HtmlCleaner 2.0 release

Discussions

News: HtmlCleaner 2.0 release

  1. HtmlCleaner 2.0 release (8 messages)

    HtmlCleaner is Java library used to safely parse and transform any HTML found on web to well-formed XML. It is designed to be small, fast, flexible and independant. HtmlCleaner may be used in java code, as command line tool or as Ant task. Result of parsing is lightweight document object model which can easily be transformed to standards like DOM or JDom, or serialized to XML output in various ways (compact, pretty printed and so on). New version brings some importants improvements:
    • HtmlCleaner's document object model now has number of methods for node and atribute manipulation, so it is easy to search or modify it before serialization.
    • Basic XPath is supported on HtmlCleaner DOM
    • Creating custom tag set and rules for tag balancing is now much easier with XML configuration file.
    • Number of fixes and API improvements.
    From its first release, HtmlCleaner was tested and used by lot of developers who were giving valuable suggestions, bug reports and code patches. New version is trying to satisfy most of the requests and hopefully be useful for anyone who needs structured HTML.

    Threaded Messages (8)

  2. what about NekoHTML?[ Go to top ]

    How does HtmlCleaner compare to NekoHTML?
  3. Re: what about NekoHTML?[ Go to top ]

    How does HtmlCleaner compare to NekoHTML?
    HtmlCleaner was initially developed as helper project for other open-source project called Web-Harvest. At the time I was evaluating few best known Java-based HTML parsers: JTidy, TagSoup, NekoHTML - and wasn't happy at all. They simply didn't do the job. I needed reliable tool that will always produce well-formed XML. And here is the state from NekoHTML's home page: There are HTML documents for which NekoHTML cannot properly generate a well-formed XML document event stream...
  4. I *love* XPath. All this get child of child of child method stuff...bleah. XPath!
  5. Version 2.0 has very poor xpath support.

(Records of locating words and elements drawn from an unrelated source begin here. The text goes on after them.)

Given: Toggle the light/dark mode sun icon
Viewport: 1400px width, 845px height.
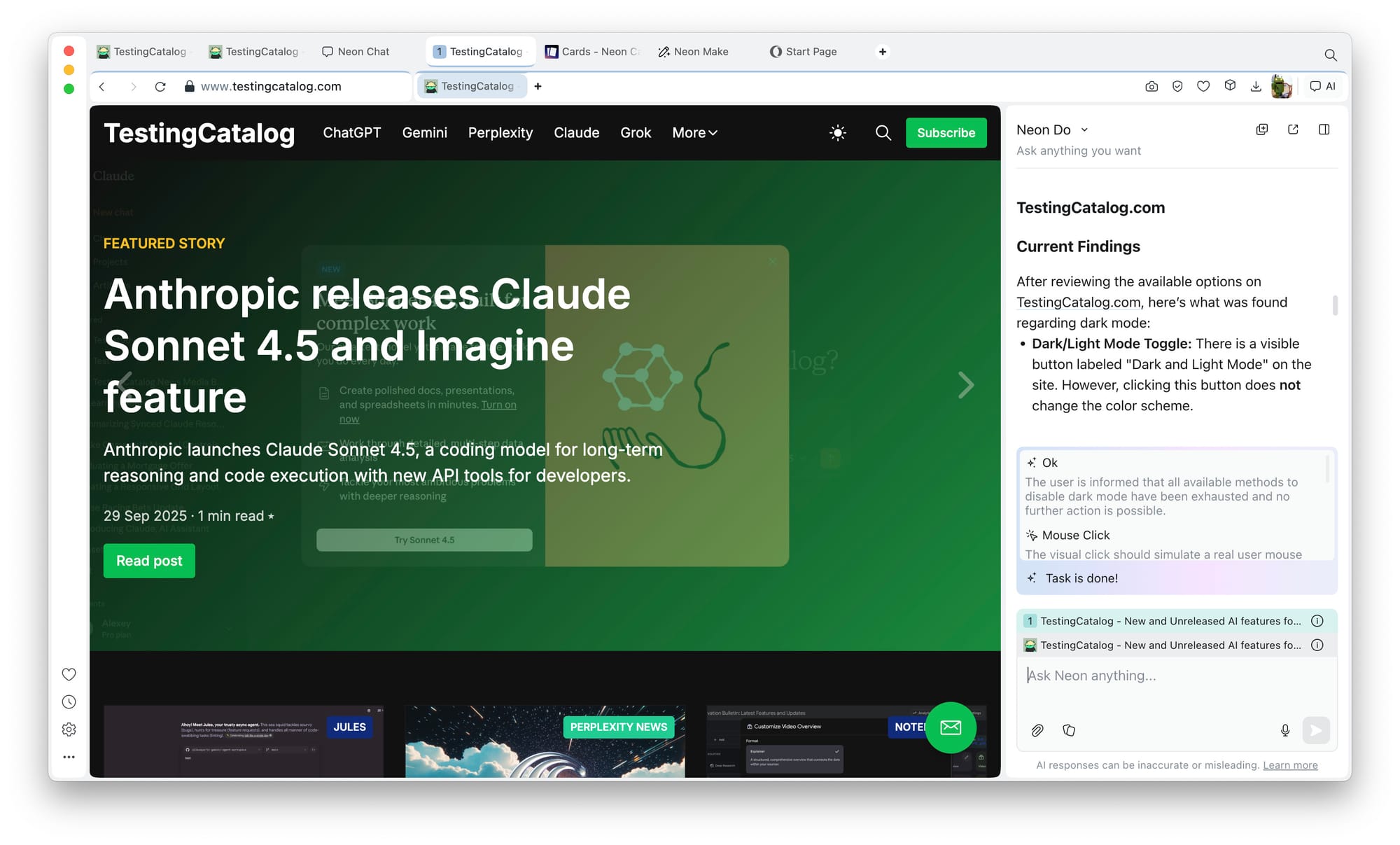Looking at the screenshot, I should 838,132.
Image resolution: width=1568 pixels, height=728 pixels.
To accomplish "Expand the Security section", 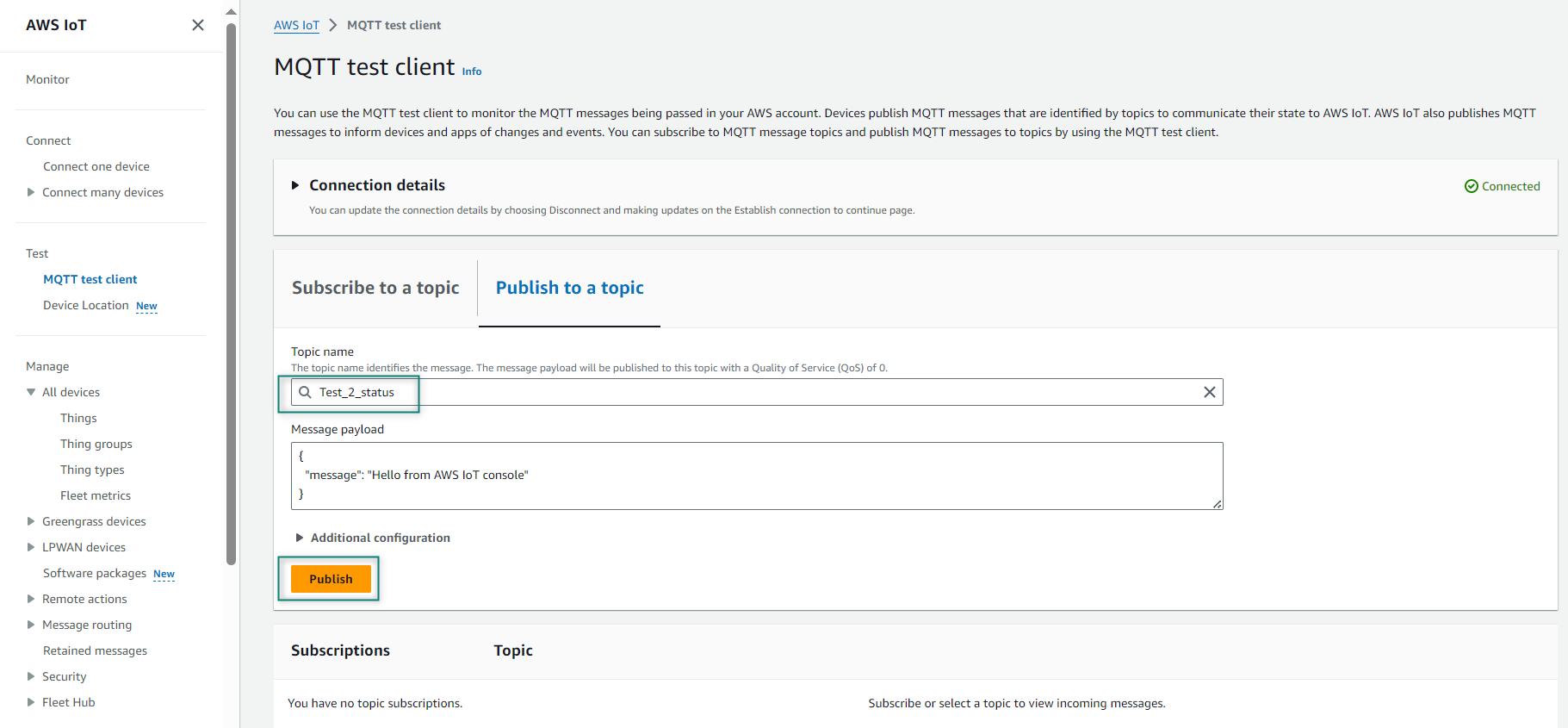I will pyautogui.click(x=31, y=676).
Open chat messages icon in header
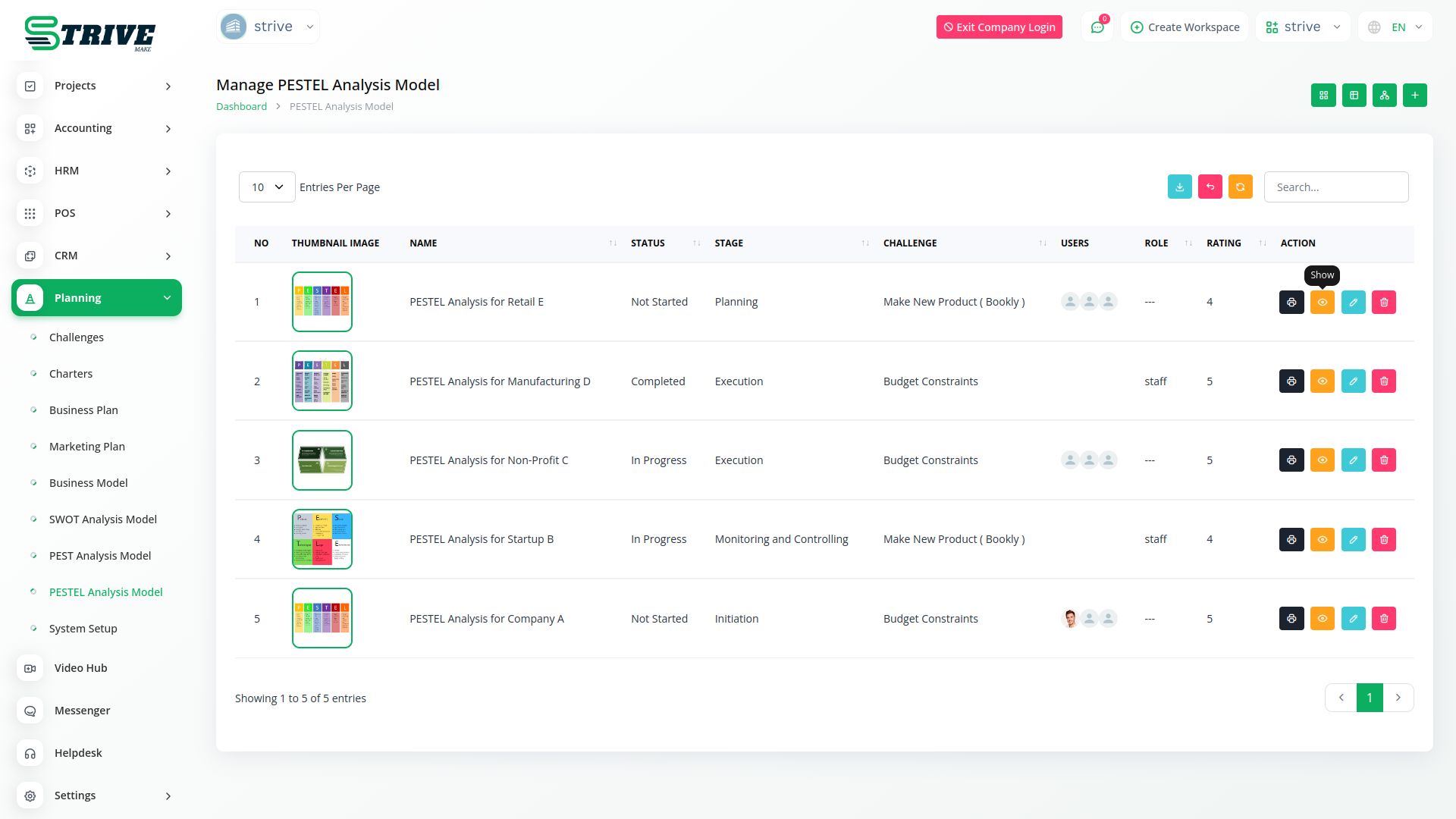The height and width of the screenshot is (819, 1456). point(1097,27)
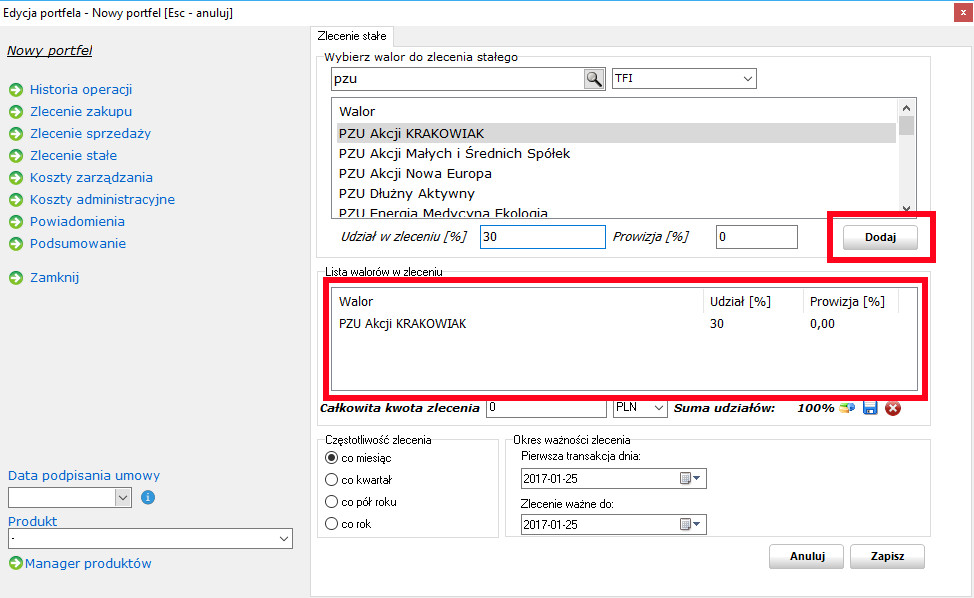
Task: Select the 'co kwartał' radio button
Action: (332, 479)
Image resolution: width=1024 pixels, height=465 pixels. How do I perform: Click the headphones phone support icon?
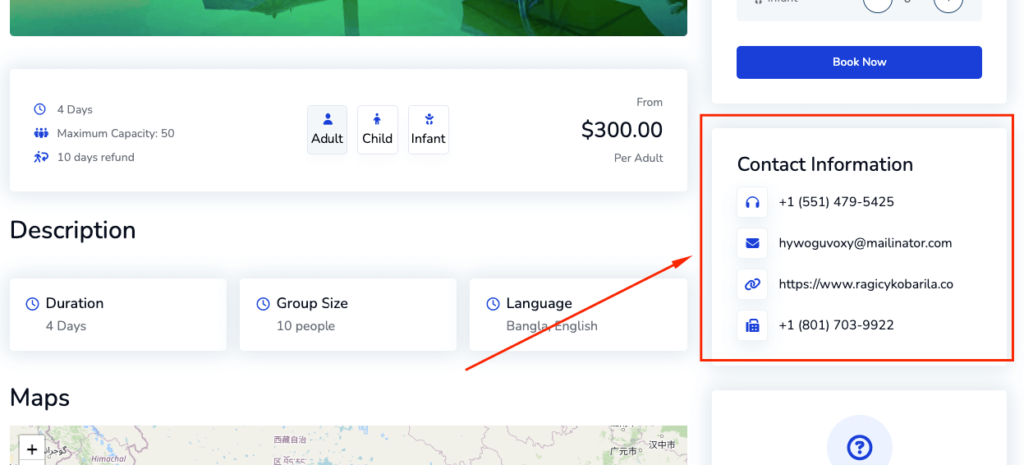click(x=752, y=202)
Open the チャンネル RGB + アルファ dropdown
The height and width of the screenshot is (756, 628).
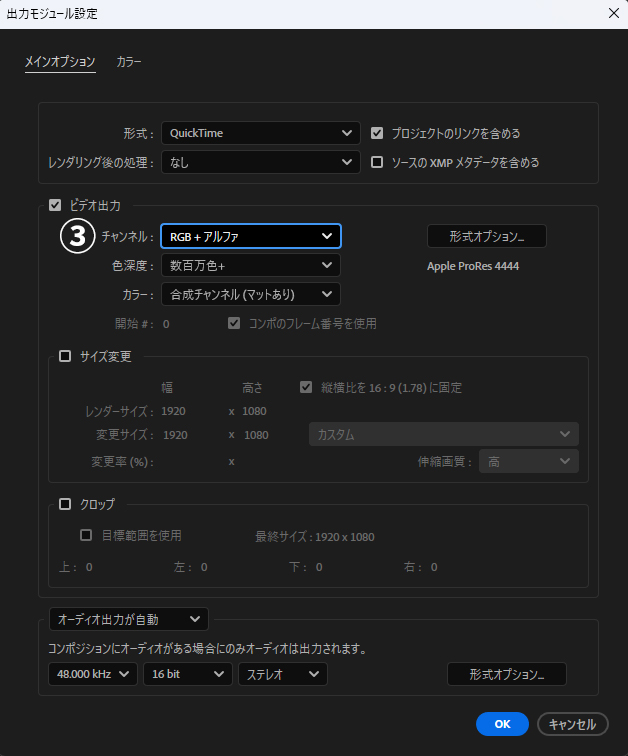point(251,236)
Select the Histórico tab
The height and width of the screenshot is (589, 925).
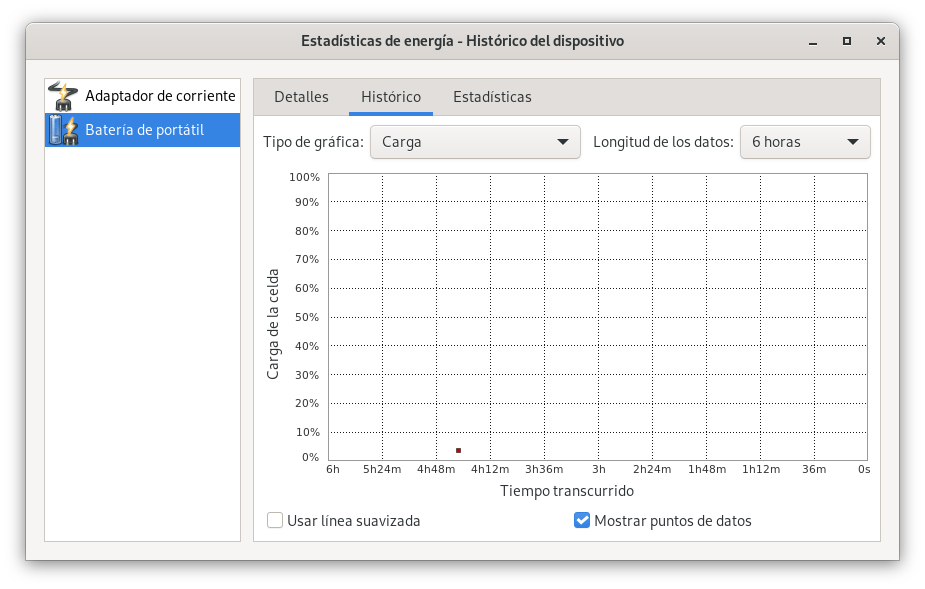click(390, 97)
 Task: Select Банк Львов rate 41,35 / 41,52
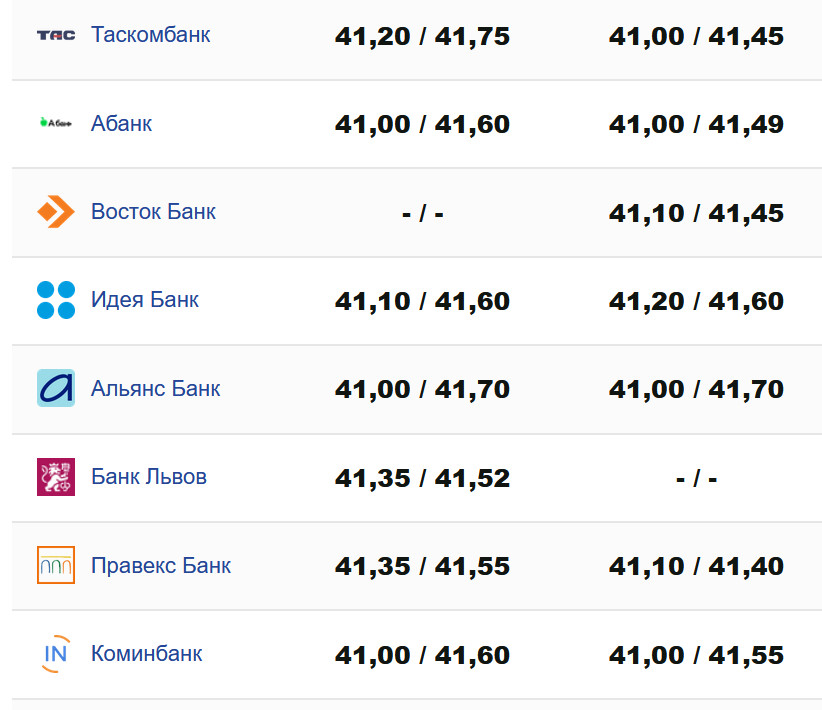tap(422, 478)
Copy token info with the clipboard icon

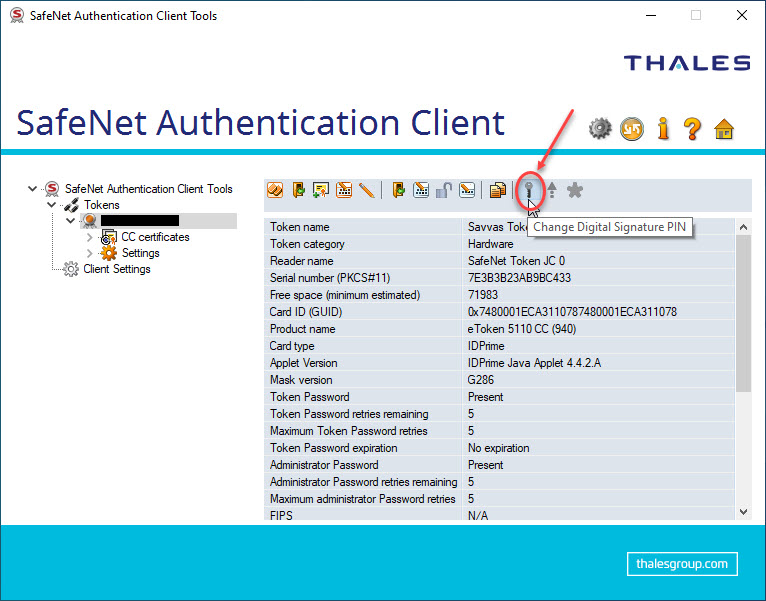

  6. Re: HtmlCleaner 2.0 release[ Go to top ]

    Great news, thanks! Always liked to use it at the times I've required such tool!
  7. What DOM implementation is used? It would be nice if Xerces was used as NekoHTML does.
  8. What DOM implementation is used?
    It would be nice if Xerces was used as NekoHTML does.
    It has internal DOM which is as light as possible, since performance was very important issue. However, if it doesn't satisfy the needs, it can be easily transformed to standard DOM or JDom.
  9. jericho[ Go to top ]

    Have you checked out Jericho? http://jerichohtml.sourceforge.net/doc/index.html Its pretty awesome, dealing with all sorts of HTML nonsense, and allows update/replace of elements, attributes, etc, while retaining non-well formedness.